### Extracted entries
++++++

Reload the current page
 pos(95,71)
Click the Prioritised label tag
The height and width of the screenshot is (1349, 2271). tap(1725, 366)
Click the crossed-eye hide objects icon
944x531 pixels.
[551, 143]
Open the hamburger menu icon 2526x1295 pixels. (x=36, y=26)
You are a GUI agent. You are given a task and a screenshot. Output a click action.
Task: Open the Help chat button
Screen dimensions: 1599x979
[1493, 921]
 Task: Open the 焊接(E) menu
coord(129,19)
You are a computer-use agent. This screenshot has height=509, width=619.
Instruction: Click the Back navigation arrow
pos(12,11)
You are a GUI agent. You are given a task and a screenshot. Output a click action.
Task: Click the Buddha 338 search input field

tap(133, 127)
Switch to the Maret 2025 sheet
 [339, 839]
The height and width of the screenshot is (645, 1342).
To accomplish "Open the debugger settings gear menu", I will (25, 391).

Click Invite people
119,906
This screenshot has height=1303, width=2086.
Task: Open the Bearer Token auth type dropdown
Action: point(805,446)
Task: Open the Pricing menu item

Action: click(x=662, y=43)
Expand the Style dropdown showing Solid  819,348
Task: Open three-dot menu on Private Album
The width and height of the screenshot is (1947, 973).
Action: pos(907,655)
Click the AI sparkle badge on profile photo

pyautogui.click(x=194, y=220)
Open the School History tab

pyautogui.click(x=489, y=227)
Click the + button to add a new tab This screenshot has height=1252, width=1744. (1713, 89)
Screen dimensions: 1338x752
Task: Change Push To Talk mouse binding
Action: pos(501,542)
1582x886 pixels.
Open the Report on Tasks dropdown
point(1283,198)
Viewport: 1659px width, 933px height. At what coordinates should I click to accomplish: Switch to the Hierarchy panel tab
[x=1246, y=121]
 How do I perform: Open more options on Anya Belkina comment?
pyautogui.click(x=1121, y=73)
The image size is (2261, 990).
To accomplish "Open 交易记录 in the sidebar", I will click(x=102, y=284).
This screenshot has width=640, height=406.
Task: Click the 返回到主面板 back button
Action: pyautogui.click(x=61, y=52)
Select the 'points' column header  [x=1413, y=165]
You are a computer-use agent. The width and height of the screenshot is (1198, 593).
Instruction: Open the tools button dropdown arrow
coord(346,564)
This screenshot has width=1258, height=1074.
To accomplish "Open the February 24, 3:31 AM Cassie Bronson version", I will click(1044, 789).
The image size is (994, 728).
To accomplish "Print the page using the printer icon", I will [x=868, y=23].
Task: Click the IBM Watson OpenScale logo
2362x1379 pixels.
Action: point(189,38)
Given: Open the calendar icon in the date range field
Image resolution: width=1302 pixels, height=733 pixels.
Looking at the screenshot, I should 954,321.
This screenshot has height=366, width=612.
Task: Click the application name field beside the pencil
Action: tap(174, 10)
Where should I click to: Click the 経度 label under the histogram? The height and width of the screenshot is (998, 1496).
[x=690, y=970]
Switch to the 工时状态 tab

++++++

### Directions for this task
Search the entries for the word "agent" and gather every line where it appears.

### Completed task
You are a GUI agent. You are given a task and a screenshot. Output a click action.
You are a computer-use agent. This screenshot has height=509, width=619.
You are a GUI agent. You are given a task and a screenshot. Output a click action.
You are a computer-use agent. The width and height of the screenshot is (1198, 593).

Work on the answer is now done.